Cendekia Berpribadi dan Intelektual Organik: Titik Pergulatan Mashadi Maili

 

Oleh: Syarifuddin Jurdi

(Dosen UIN Alauddin Makassar)

 

Ingatlah… ingat… ingat…

Niat telah diikrarkan

Kitalah cendekiawan berpribadi

Susila cakap takwa kepada Tuhan

Pewaris tampuk pimpinan umat nanti

(Bait Kedua Mars IMM)

 

Cendekiawan berpribadi merupakan identitas gerakan Ikatan Mahasiswa Muhammadiyah (IMM). Hal itu dituangkan dalam Mars IMM yang sangat penting untuk kembali dimaknai sebagai suatu warisan intelektual.

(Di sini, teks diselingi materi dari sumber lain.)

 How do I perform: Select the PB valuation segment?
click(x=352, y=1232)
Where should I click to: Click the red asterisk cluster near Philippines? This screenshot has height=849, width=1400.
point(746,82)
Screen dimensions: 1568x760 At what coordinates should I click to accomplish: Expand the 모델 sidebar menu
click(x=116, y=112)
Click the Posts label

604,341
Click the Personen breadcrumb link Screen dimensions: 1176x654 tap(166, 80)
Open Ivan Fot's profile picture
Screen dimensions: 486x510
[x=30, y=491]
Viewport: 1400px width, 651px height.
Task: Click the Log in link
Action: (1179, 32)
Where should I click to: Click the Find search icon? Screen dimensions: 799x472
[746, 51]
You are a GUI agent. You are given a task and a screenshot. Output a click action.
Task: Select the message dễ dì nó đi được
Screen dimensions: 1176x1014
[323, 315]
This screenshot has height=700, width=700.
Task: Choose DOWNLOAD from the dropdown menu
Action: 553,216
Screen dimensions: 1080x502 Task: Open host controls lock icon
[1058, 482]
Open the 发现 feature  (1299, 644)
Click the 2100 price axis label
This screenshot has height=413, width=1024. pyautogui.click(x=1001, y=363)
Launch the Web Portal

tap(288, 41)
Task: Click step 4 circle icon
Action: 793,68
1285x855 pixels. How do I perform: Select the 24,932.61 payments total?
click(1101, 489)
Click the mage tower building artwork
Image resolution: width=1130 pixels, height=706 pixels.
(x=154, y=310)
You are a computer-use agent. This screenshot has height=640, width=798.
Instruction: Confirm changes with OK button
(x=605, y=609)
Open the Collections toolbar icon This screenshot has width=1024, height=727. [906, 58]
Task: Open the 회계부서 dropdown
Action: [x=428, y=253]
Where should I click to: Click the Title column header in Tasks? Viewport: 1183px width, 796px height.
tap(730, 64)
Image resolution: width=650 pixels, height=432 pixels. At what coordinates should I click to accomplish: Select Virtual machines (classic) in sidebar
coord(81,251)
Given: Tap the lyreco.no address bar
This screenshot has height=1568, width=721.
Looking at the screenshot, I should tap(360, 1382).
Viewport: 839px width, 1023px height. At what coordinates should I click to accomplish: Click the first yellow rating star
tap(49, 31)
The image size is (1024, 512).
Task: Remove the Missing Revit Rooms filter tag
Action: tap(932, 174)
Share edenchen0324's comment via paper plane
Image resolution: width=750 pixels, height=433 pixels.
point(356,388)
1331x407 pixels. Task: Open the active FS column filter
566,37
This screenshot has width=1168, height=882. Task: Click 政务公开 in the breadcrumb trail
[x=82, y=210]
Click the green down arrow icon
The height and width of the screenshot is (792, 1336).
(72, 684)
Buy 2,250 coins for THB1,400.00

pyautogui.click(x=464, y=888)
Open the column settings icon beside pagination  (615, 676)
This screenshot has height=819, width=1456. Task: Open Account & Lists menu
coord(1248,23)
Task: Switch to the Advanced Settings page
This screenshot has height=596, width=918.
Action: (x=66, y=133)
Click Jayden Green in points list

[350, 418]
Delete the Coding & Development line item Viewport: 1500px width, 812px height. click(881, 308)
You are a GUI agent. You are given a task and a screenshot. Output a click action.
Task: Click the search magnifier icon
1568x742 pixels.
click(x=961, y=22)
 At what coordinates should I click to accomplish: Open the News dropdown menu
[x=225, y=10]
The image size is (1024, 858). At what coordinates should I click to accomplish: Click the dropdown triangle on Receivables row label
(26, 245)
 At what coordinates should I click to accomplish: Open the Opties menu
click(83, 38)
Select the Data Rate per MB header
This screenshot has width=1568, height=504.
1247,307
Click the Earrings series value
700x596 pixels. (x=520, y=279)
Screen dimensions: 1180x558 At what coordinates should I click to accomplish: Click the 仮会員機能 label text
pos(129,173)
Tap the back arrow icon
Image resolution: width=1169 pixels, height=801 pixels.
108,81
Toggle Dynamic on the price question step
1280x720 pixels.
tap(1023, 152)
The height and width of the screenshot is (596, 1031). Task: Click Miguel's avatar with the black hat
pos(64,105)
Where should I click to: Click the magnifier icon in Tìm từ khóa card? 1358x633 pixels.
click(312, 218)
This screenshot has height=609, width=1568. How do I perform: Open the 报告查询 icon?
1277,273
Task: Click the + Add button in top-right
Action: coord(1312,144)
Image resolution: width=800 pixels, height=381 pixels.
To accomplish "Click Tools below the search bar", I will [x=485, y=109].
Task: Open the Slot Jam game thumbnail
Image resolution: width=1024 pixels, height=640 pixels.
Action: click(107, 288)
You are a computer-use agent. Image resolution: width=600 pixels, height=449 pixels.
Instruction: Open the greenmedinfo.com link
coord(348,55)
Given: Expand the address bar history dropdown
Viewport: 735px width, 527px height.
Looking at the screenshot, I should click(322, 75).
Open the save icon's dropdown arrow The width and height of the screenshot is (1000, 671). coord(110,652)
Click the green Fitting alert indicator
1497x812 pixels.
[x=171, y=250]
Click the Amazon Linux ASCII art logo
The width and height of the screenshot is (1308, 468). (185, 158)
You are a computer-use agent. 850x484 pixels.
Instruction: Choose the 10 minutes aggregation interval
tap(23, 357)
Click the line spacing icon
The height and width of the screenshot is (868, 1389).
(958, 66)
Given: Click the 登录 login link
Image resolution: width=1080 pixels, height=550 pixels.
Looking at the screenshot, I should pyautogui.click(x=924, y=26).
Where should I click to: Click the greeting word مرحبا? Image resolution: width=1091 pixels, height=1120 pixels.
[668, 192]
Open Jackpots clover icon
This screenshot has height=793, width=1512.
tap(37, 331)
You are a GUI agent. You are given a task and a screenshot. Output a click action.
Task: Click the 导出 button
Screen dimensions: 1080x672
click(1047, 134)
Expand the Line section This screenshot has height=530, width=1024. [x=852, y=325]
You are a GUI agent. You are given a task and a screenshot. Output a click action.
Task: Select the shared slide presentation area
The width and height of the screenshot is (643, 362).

Saya mencoba merenungkan makna dari cendekiawan berpribadi itu sebagai suatu amanah yang harus menjadi simbol yang menggerakkan, simbol perubahan, simbol kemajuan dan simbol transformasi sosial politik masyarakat, bangsa dan negara.

Cendekiawan berpribadi, ya, intelektual yang berpikir kritis, intelektual yang memiliki tanggung jawab moral untuk memperbaiki kualitas hidup masyarakat menjadi lebih baik.

Oleh sebab itu, IMM menjadi simbol kebangkitan intelektual kritis yang memiliki komitmen moral untuk mentransformasi kehidupan umat, bangsa dan negara. Dalam diri cendekiawan berpribadi itu bersemayam nilai-nilai ketulusan, kejujuran, keadilan, kemanusiaan dan kebangsaan untuk menghadirkan tatanan sosial yang lebih beradab.

Intelektual ya bermoral, intelektual ya kritis, intelektual ya transformatif, intelektual ya progresif, intelektual ya sensitif terhadap nilai kemanusiaan. Kira-kira inilah yang terkandung dalam cendekiawan berpribadi itu.

Mashadi Maili yang menjadi perhatian dalam catatan ini adalah intelektual yang memiliki nilai-nilai tersebut.

Nilai sebagai cendekiawan berpribadi yang selalu dinyanyikan setiap kegiatan yang diselenggarakan IMM, baik kegiatan dalam pengkaderan IMM formal maupun kegiatan IMM dalam bentuk seminar, mars itu akan selalu menghadirkan satu kesadaran kritis dalam setiap ruang kehidupan para kadernya.

Kader IMM dalam setiap aktivitas keummatannya harus menjadi pelita yang menerangi kehidupan dan memberi cahaya pada setiap sisi kegelapan hidup. Aktivis IMM bukan penjilat apalagi menjadi aktivis bebek dungu yang menghamba pada kekuasaan.

Kader IMM sesuai makna dalam marsnya harus menjadi kekuatan yang meluruskan yang tidak benar dan salah. Artinya, ketika moralitas terpuruk, ketika etika hancur dan ketika kekuasaan yang pongah makin merajalela, maka kader IMM harus meneranginya.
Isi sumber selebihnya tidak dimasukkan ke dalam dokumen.